Um 11.30 Uhr ist „Lilo-Lausch-Zeit“ im Wiesbadener Kinderhaus Schwalbacher Straße. Sieben Kinder im Vorschulalter sitzen im Kreis um Lilo Lausch, eine graue Elefantenpuppe. Es ist laut, die Kinder sind unruhig, denn anders als sonst schauen an diesem Montag Politiker, Journalisten und Fotografen zu. Doch schon nach wenigen Augenblicken fesselt Miriam Gräff die Aufmerksamkeit der Kinder mit der Handpuppe Lilo Lausch. Die Sozialpädagogin lässt die Kinder ihre Augen schließen. Mit der Handpuppe spielt sie ein paar Töne auf der Sansula. Erst als die Töne des Instruments verklingen, öffnen die Kinder ihre Augen. Nun sind sie ruhig und bereit für die Geschichte des „dicken, fetten Pfannkuchen“.

Auf diese Weise beginnt einmal wöchentlich die „Lilo-Lausch-Zeit“ in 20 Wiesbadener Kindertagesstätten.

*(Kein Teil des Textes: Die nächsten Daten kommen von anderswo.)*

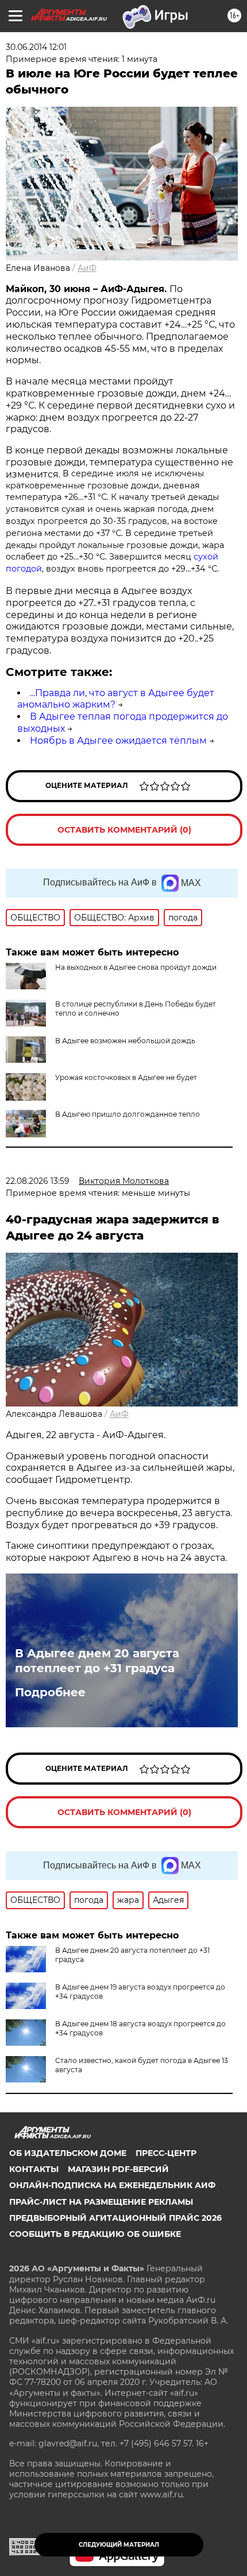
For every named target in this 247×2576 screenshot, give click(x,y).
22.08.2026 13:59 (38, 1181)
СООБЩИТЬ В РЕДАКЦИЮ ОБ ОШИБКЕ (95, 2234)
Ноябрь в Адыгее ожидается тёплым (118, 740)
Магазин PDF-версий (118, 2169)
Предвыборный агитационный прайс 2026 (115, 2218)
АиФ (87, 268)
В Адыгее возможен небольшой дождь (125, 1040)
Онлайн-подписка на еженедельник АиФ (112, 2185)
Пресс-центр (166, 2153)
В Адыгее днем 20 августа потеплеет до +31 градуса (97, 1660)
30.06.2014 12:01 (36, 47)
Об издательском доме (67, 2153)
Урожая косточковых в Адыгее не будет (126, 1077)
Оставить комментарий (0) (124, 830)
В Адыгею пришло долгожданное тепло (127, 1114)
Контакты (34, 2169)
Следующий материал (119, 2544)
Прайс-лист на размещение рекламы (101, 2202)
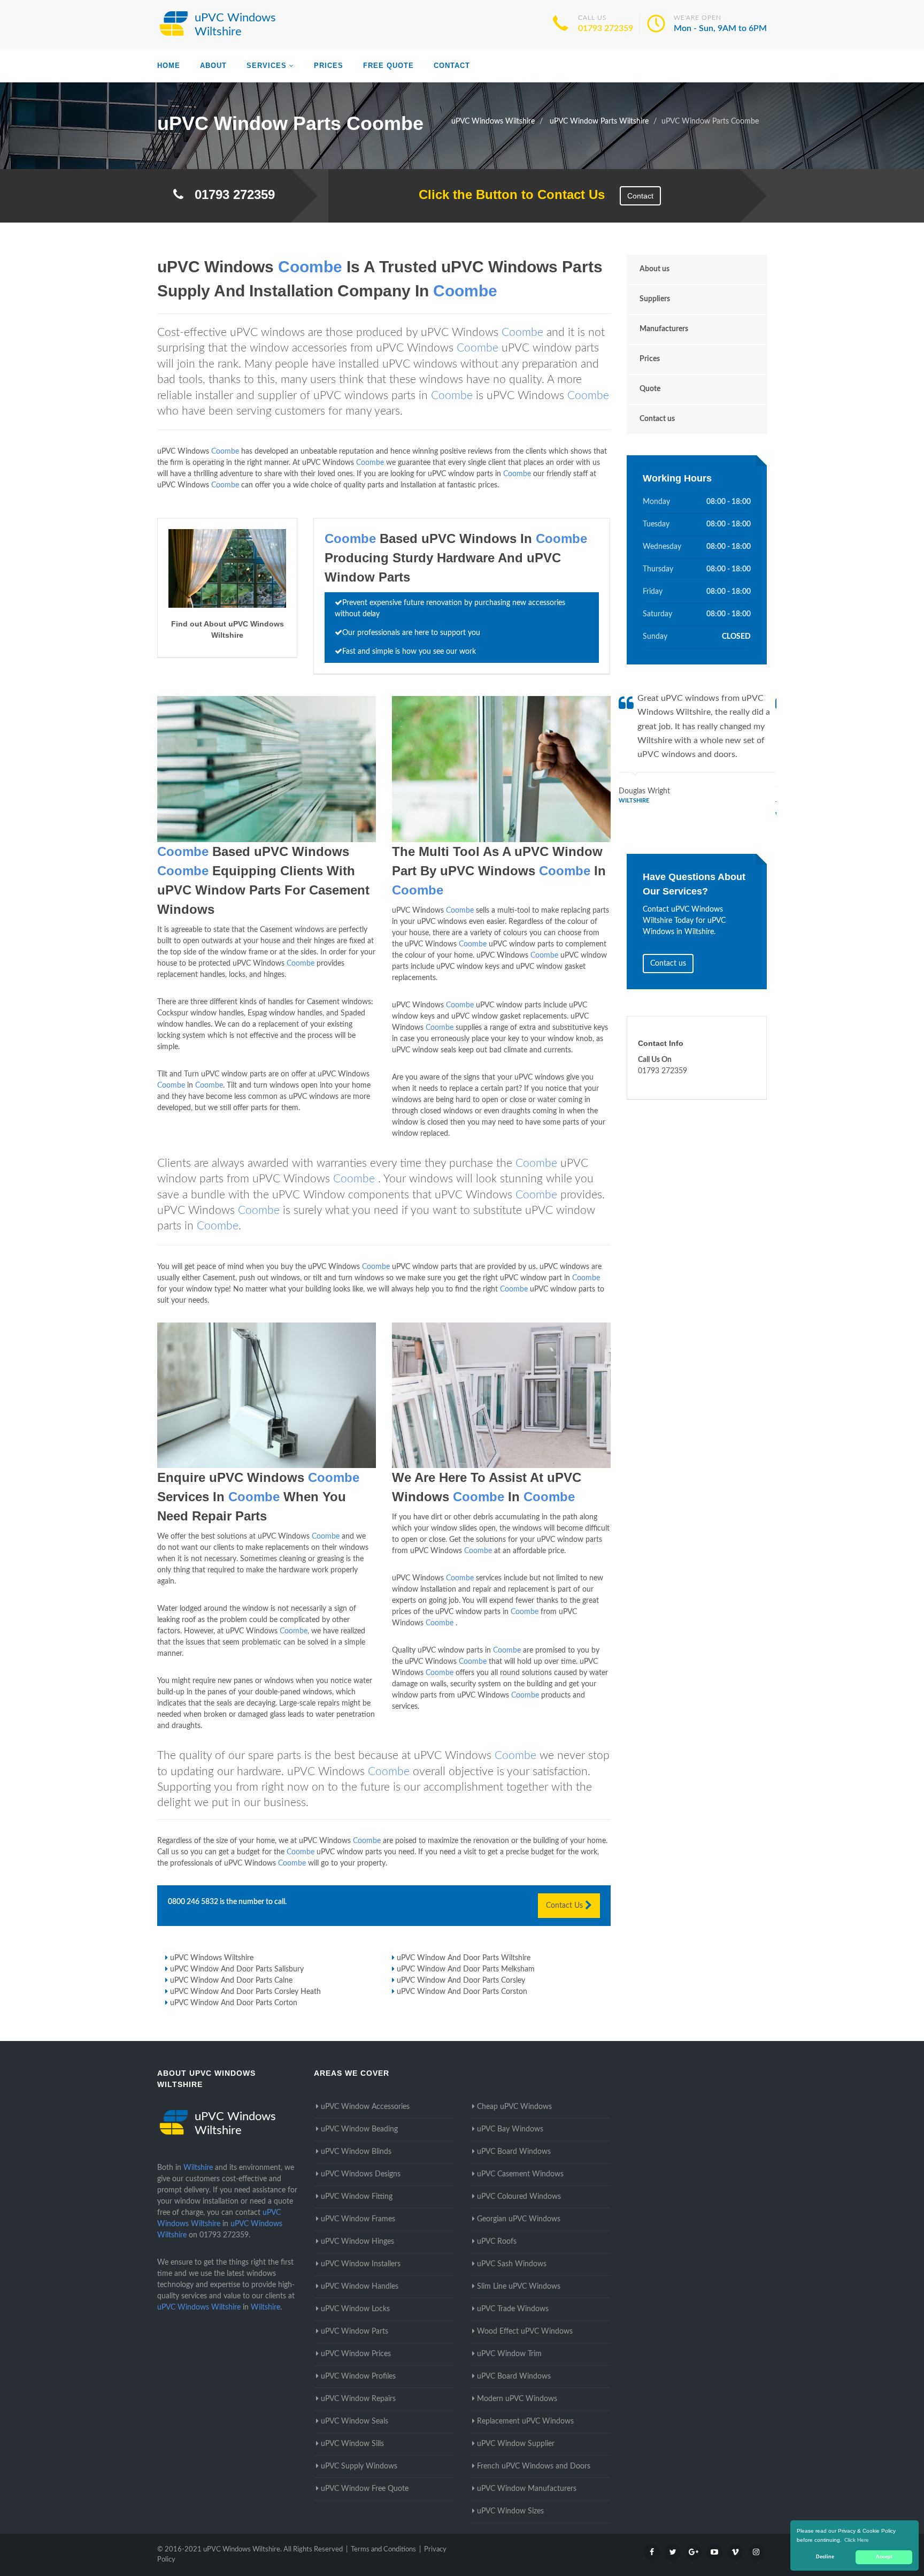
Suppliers (655, 299)
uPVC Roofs (497, 2241)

Mit Instrumenten, Kurzgeschichten und Bewegungsspielen lernen die Kinder Klänge, Geräusche und ihren eigenen Körper wahrzunehmen. Das Kinderhaus Schwalbacher Straße setzt seit 2012 auf „Lilo Lausch – Zuhören verbindet“. Als bundesweit erste Einrichtung erhielt es am Montag das Qualitätssiegel der Stiftung Zuhören, die das pädagogische Konzept zusammen mit der Justus-Liebig-Universität Gießen entwickelt hat. „Die Auszeichnung macht uns stolz“, sagt Birgit Apel, Geschäftsführerin des Deutschen Kinderschutzbundes Wiesbaden, der Träger des Kinderhauses ist.

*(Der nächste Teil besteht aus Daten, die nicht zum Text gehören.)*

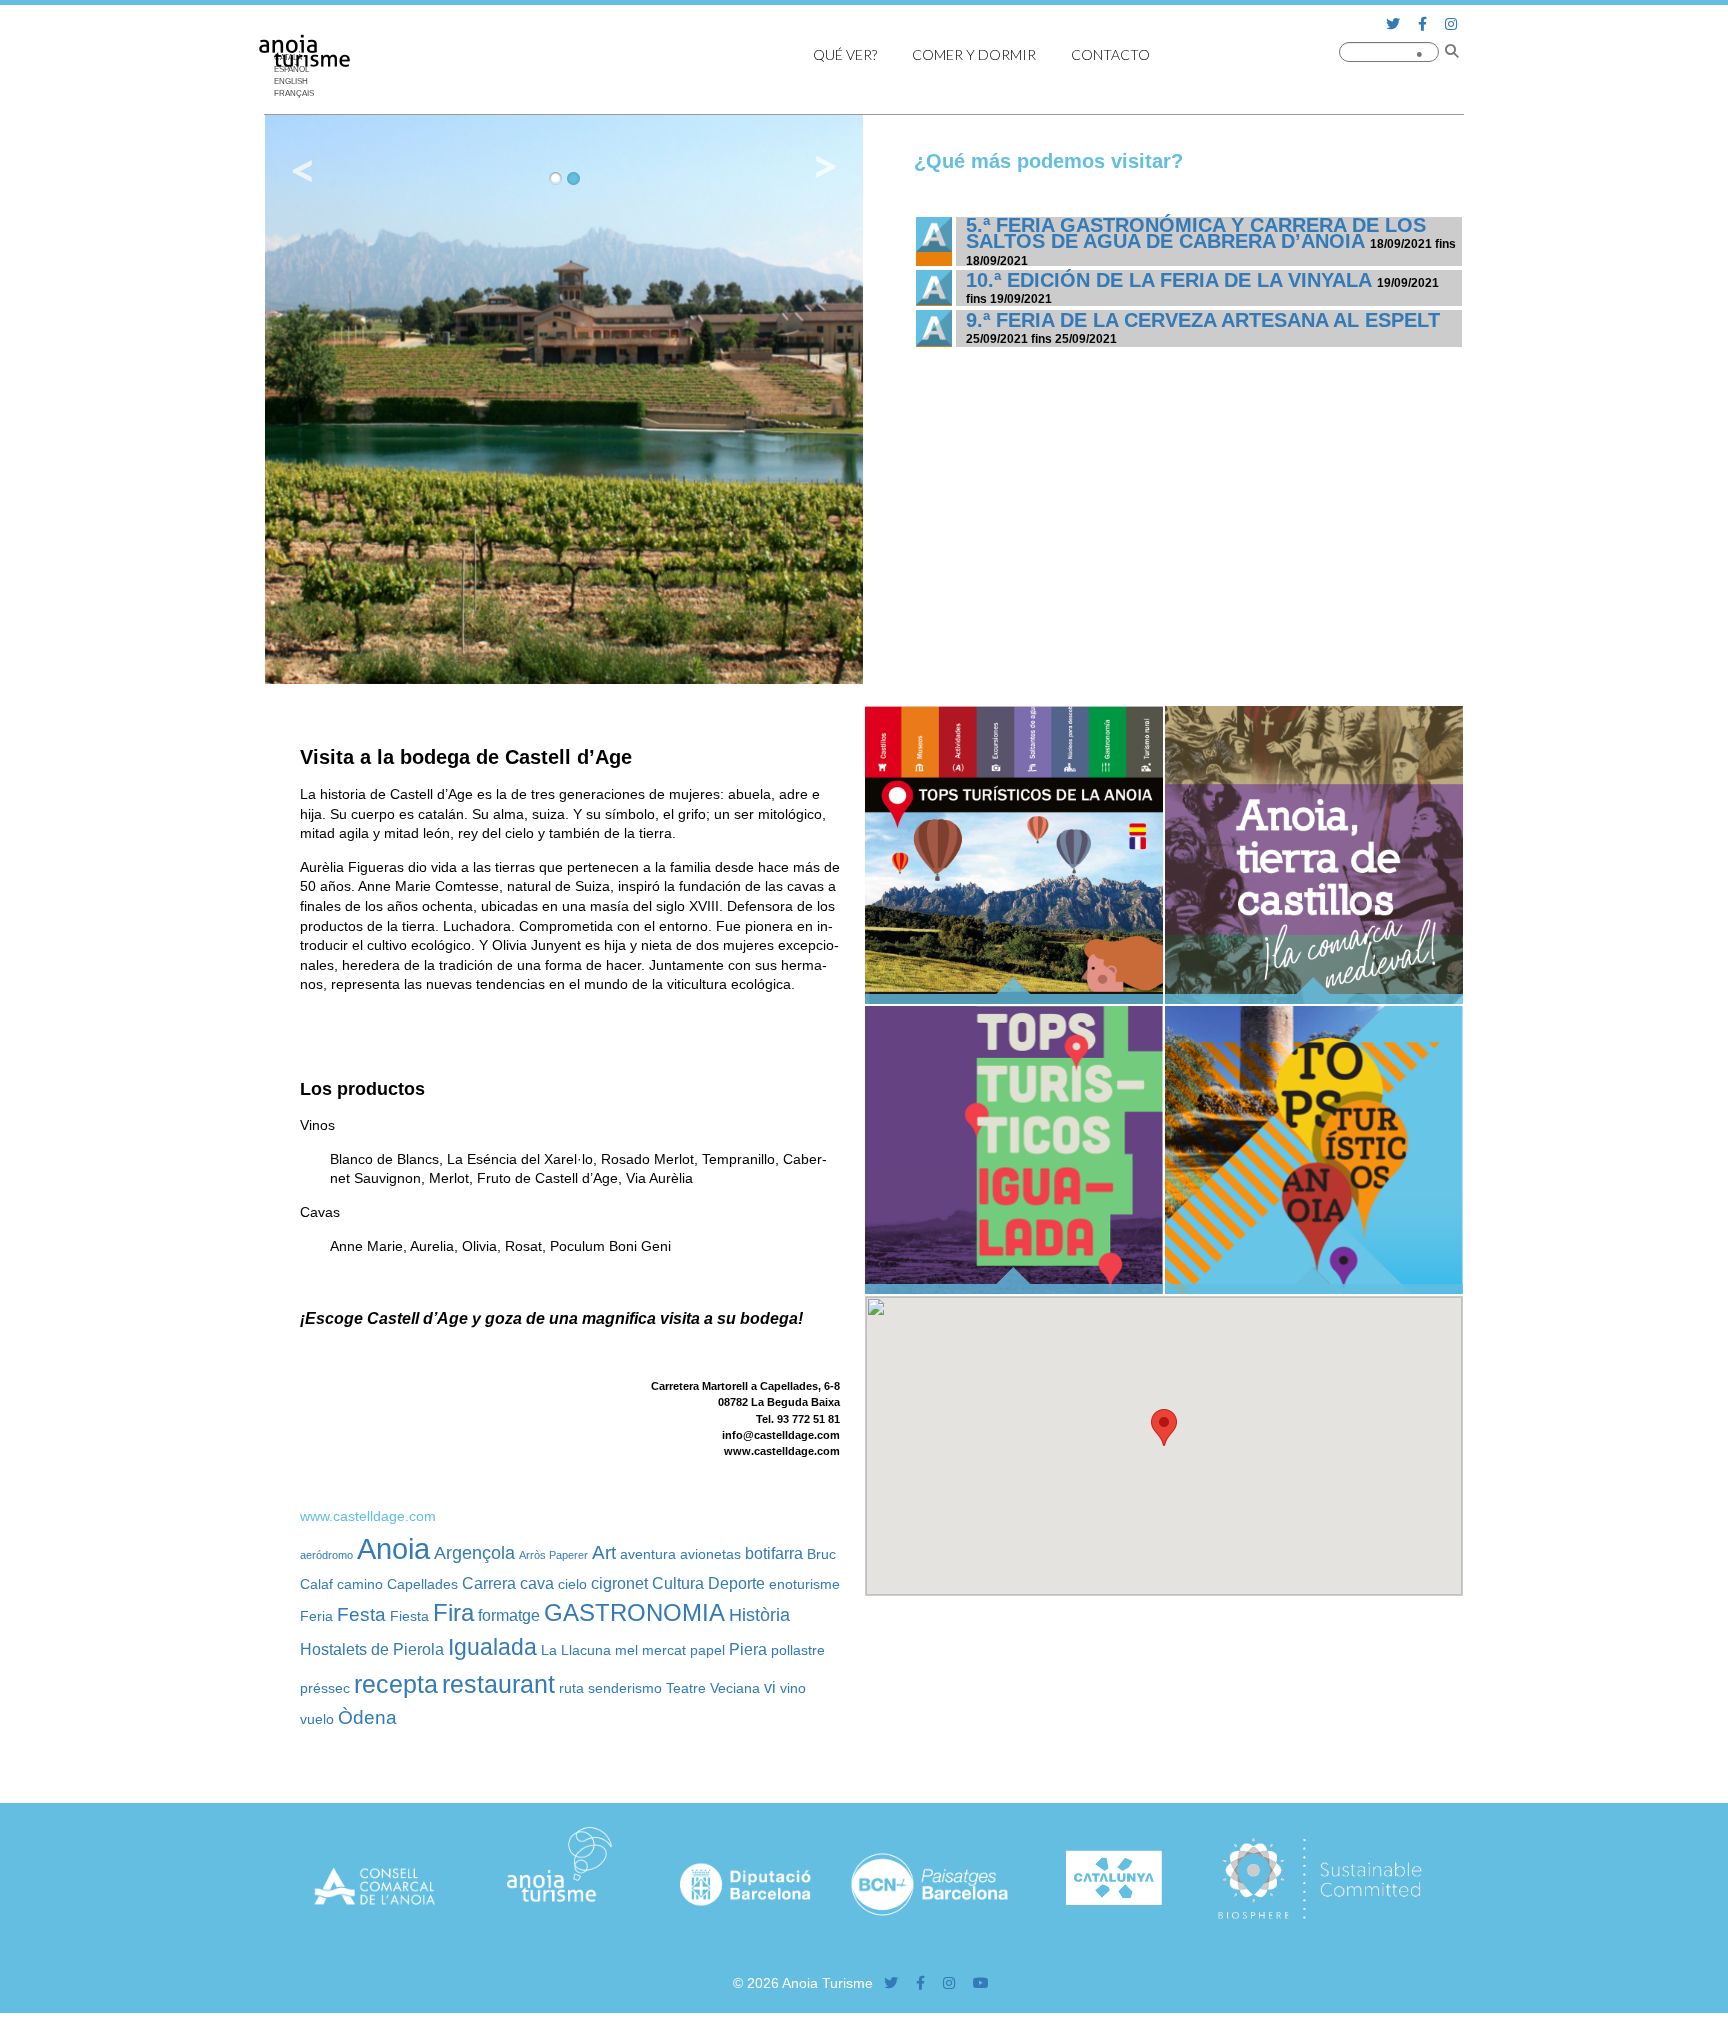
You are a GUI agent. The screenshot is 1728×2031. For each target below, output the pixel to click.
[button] (1164, 1427)
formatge (509, 1615)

Mit Lilo Lausch lernen die Kinder nicht nur das Zuhören. Der Stoffelefant mit den großen Ohren soll den Kindern auch interkulturelle Kompetenz und Selbstbewusstsein vermitteln. Viele Kinder im Kinderhaus Schwalbacher Straße wachsen mehrsprachig auf. Während der Lilo-Lausch-Zeiten können sie ihre Muttersprache mit ihren Freunden teilen. Dann hört man Deutsch, Türkisch, Italienisch, Spanisch oder Russisch. Seit dem Start des Programms vor rund sieben Jahren sei das Kinderhaus auf diese Weise viel bunter geworden, berichtet Leiterin Barbara Metzler. „Es ist ein wunderschönes buntes Miteinander.“

Auch die Sozialpädagogin Miriam Gräff schwärmt von der Wirkung des grauen Stoffelefanten. Die 51-Jährige ist Fachkraft für Sprache und Inklusion und leitet die Lilo-Lausch-Zeiten im Kinderhaus Schwalbacher Straße gemeinsam mit einer Kollegin. „Wenn die eigene Sprache gesprochen werden darf, öffnet das auch die Sinne für andere Sprachen – und eben auch für Deutsch“, sagt Gräff. Die Zeit mit der Handpuppe fördere aber nicht nur Sprache, Offenheit und Toleranz, sondern trainiere außerdem die Achtsamkeit der Kinder.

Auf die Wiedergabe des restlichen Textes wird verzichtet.